• Goal of the exercise
Name every badge that the vCOPS excerpt below describes, and give what each one shows.

(Excerpt Opens)

Before we get started, it might be useful to share some introductory details on vCOPS (vCenter Operations Manager). It can be installed as a plug-in in your current vSphere environment. After some minimal configuration it will be up and running. vCOPS works best after it has been in the environment for at least a few weeks. Its usefulness does not necessarily lie in finding outright errors (although it can do that), but in finding anomalies in your environment. It “learns” the environment and can point out what is out of the norm. There are three core scores that are given on the main dashboard as shown in Figure A.

Figure A


VMware calls these core elements badges. There’s the health badge that shows immediate problems, the risk badge that shows future problems, and the efficiency badge that shows opportunities to optimize. There are then subcategories under each of these badges which contribute to the scores.
In the live demo, they offered up three scenarios to show the value of the tool. The first showed how to find what’s causing the slow performance of a workload as shown in the steps below.
  1. In the search field found in the upper-right corner, type in the name of the VM that is slow.
  2. Under the Alerts pane there is an option to filter by workload. Click on the workload filter.
  3. Find the workload alert and then click on it.
  4. From here you can see the symptoms, such as heavy disk I/O.
  5. Now click on the Operation Tab.

(Excerpt Closes)
(Data shown Opens)

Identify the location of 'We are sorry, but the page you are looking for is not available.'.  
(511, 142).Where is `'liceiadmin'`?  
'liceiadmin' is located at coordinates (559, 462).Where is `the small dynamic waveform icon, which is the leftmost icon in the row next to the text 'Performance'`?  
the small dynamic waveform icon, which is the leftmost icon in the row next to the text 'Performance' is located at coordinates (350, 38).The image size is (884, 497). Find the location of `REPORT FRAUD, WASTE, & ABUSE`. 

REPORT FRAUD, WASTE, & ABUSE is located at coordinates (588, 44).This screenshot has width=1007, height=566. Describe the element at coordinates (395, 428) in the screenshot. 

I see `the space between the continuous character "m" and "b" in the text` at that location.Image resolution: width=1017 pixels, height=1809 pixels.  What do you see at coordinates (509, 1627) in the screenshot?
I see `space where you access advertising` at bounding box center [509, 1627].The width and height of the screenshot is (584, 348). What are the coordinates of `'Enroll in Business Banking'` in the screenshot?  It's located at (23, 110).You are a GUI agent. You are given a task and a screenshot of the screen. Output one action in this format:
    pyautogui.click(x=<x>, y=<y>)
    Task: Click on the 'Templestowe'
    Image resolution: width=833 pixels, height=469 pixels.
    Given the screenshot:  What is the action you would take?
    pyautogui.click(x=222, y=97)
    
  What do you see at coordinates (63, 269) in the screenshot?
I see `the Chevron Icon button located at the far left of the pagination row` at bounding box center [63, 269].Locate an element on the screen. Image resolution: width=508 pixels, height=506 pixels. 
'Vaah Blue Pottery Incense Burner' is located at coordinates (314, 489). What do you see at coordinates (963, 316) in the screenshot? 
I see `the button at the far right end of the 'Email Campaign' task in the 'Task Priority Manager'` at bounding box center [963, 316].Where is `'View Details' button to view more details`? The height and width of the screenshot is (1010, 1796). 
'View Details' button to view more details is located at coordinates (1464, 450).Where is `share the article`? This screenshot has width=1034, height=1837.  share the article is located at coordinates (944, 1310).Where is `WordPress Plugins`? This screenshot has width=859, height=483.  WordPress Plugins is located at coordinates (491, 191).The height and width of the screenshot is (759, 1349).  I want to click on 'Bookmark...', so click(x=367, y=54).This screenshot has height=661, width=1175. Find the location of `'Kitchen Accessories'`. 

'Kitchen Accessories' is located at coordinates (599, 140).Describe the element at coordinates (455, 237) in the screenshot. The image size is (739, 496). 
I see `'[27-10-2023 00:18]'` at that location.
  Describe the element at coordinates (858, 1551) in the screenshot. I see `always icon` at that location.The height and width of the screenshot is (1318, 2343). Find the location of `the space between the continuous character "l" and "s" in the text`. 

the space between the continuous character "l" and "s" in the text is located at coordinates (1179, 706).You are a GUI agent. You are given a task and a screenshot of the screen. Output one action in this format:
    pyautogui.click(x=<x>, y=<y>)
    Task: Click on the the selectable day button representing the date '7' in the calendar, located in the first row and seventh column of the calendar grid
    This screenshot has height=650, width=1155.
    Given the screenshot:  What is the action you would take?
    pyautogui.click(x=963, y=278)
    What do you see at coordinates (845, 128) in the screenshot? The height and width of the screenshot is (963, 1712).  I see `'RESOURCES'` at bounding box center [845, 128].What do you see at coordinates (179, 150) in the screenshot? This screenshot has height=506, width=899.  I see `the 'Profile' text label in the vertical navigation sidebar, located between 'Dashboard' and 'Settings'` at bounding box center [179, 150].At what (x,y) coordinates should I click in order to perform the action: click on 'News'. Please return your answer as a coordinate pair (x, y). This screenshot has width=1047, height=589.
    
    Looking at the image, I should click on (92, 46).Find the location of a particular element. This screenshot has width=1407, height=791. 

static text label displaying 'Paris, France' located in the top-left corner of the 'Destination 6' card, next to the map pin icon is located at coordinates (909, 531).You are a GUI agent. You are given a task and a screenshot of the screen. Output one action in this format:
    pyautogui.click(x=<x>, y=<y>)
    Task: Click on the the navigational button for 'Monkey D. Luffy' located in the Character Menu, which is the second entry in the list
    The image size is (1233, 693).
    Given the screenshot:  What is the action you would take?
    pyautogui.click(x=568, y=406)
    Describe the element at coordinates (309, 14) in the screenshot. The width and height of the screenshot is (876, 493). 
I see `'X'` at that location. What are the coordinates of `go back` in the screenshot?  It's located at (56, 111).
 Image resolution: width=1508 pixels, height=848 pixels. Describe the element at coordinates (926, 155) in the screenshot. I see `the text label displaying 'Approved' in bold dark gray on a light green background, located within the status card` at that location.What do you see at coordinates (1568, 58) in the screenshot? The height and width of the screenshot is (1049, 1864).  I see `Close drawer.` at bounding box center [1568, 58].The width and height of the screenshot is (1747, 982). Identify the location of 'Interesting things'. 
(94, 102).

(Data shown Closes)

• Response
- Health badge: immediate problems
- Risk badge: future problems
- Efficiency badge: opportunities to optimize